Heck, it's crazy just given what they've done to us in the past three years alone! But all too many Americans are woefully ignorant about what's been going on in Washington. That's why we're in this fix.

But Mitt Romney has to be the worst candidate I've ever seen. He's flip-flopped on everything, as steady as a weather vane.  He refuses to release his tax returns because he'll clearly be in even worse shape if the American people know what's in them.

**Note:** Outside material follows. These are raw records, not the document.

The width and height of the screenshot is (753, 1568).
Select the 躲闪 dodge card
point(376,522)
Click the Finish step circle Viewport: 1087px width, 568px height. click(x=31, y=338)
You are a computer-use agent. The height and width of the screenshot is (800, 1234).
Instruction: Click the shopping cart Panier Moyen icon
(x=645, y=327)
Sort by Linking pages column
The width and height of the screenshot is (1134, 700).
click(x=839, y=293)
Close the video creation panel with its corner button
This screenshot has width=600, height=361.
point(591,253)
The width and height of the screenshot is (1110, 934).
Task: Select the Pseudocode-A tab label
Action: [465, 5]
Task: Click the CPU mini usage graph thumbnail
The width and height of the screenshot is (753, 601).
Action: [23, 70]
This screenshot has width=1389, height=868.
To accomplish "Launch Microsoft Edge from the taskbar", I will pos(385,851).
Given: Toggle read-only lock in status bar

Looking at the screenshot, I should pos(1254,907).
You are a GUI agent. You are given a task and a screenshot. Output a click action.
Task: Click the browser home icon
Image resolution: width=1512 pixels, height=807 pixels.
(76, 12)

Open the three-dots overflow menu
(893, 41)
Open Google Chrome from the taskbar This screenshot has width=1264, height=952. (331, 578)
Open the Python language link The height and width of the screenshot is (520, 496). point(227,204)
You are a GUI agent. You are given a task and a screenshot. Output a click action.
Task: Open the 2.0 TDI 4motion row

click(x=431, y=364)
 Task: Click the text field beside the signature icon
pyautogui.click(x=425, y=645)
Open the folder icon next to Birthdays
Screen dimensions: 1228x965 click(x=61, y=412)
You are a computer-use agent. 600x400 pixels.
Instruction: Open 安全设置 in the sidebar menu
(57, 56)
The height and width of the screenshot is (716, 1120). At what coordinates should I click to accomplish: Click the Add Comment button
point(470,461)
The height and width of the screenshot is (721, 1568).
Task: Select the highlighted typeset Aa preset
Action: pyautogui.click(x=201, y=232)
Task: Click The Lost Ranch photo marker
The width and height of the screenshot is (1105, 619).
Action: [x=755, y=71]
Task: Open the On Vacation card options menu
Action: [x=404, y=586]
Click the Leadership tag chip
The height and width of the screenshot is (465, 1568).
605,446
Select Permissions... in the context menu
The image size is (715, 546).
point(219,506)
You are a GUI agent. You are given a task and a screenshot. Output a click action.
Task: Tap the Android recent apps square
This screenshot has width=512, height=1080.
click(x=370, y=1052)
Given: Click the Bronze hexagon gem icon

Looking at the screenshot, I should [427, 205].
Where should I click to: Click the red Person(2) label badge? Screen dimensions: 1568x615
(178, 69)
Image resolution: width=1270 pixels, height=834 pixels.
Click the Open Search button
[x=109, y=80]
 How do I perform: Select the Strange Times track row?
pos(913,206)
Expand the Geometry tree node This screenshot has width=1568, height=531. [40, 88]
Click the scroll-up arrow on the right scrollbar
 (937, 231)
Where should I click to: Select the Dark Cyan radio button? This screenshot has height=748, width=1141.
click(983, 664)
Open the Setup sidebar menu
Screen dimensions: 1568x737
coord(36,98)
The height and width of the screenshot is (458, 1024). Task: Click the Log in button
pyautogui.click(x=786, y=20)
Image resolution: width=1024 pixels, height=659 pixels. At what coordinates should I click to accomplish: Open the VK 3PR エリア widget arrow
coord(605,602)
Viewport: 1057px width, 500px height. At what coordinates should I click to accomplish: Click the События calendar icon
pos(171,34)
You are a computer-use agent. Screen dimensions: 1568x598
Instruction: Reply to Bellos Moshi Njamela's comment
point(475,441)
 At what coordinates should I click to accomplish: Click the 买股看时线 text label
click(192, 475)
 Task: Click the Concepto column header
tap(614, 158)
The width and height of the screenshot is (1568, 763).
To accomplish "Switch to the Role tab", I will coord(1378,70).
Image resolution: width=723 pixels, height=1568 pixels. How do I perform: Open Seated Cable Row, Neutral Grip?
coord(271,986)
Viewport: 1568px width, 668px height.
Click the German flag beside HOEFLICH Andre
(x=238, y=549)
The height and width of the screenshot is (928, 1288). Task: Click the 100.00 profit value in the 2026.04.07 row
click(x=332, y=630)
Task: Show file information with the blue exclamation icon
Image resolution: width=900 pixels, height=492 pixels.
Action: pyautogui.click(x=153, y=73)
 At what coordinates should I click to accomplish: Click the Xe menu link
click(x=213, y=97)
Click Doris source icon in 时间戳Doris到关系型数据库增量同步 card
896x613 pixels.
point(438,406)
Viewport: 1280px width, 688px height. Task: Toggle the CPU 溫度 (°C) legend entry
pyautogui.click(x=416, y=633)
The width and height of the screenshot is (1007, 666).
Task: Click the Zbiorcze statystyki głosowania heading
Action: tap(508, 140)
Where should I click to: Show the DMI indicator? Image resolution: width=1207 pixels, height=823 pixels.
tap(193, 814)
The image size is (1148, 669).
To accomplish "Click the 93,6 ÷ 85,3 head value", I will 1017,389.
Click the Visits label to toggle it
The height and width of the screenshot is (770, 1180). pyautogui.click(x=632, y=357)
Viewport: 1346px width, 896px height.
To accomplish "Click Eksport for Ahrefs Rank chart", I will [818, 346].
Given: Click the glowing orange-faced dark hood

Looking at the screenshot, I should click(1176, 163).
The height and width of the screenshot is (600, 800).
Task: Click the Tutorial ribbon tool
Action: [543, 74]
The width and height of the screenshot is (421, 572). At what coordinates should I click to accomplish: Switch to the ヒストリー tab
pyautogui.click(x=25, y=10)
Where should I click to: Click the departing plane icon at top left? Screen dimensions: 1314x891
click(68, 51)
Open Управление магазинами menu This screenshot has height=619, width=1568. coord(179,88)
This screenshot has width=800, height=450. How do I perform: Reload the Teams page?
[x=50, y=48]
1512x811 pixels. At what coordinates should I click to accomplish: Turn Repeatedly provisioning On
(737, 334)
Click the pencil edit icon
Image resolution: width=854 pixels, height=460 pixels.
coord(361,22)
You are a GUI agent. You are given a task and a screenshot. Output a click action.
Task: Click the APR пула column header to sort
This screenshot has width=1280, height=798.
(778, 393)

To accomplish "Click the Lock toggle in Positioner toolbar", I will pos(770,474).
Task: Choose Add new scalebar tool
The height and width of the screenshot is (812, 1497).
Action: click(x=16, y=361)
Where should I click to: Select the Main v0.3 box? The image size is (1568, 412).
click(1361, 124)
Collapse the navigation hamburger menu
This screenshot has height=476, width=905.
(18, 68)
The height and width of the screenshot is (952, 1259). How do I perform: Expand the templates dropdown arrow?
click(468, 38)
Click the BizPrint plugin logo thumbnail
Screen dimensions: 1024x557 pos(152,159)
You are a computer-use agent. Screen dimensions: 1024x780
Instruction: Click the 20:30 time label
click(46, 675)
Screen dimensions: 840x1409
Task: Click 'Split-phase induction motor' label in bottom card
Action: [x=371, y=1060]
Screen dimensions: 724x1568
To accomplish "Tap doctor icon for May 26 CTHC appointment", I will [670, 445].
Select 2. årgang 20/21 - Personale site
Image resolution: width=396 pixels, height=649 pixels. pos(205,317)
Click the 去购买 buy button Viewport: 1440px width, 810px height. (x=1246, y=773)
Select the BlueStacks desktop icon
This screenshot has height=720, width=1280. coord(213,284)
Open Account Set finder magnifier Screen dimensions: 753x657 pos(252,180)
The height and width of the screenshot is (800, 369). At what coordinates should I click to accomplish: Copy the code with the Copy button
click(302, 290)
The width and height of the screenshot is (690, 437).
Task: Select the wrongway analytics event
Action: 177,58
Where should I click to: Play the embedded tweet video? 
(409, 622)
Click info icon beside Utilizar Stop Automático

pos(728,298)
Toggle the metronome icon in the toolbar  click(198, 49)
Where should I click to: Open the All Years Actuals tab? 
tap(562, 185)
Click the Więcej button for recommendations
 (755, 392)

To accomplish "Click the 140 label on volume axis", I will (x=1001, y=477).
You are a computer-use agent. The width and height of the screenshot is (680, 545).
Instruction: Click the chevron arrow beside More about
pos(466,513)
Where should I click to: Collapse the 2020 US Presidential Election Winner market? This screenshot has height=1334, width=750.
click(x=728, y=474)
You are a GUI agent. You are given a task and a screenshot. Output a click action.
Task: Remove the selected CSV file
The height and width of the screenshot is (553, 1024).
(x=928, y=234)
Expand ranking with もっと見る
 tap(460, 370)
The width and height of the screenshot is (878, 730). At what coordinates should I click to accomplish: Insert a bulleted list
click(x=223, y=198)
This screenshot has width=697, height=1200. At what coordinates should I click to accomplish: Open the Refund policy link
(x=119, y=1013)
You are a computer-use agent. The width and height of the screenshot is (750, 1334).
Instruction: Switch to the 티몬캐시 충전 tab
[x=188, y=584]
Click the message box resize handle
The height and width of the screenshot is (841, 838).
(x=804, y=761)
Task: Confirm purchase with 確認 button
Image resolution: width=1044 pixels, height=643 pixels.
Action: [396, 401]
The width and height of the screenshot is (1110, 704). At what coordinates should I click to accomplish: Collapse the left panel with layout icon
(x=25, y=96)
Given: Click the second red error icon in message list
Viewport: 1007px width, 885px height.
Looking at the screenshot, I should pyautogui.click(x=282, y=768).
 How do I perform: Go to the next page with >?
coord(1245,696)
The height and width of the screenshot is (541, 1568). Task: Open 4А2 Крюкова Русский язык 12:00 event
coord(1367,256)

And his tax plan will raise the taxes of 95% of Americans in order to give even more tax breaks to the wealthiest 5%:
The study was conducted by researchers at the nonpartisan Tax Policy Center, a joint project of the Brookings Institution and the Urban Institute, who seem to bend over backward to be fair to the Republican presidential candidate. To cover the cost of his plan — which would reduce tax rates by 20 percent, repeal the estate tax and eliminate taxes on investment income for middle-class taxpayers — the researchers assume that Romney would go after breaks for the richest taxpayers first.

They even look at what would happen if Republicans’ dreams for tax reform came true and the proposal generated significant revenue through economic growth.

None of it helped Romney. His rate-cutting plan for individuals would reduce tax collections by about $360 billion in 2015, the study says. To avoid increasing deficits — as Romney has pledged — the plan would have to generate an equivalent amount of revenue by slashing tax breaks for mortgage interest, employer-provided health care, education, medical expenses, state and local taxes, and child care — all breaks that benefit the middle class.

“It is not mathematically possible to design a revenue-neutral plan that preserves current incentives for savings and investment and that does not result in a net tax cut for high-income taxpayers and a net tax increase for lower- and/or middle-income taxpayers,” the study concludes.

Even if tax breaks “are eliminated in a way designed to make the resulting tax system as progressive as possible, there would still be a shift in the tax burden of roughly $86 billion [a year] from those making over $200,000 to those making less” than that.

Mathematically impossible? But Republicans don't believe in math.

And Romney's one big advantage is Citizens United, and the massive donations - anonymous, even when they come from corporate treasuries - from those wealthy people he plans to pay off.

This will be no country for bold men or women if we don't wake up.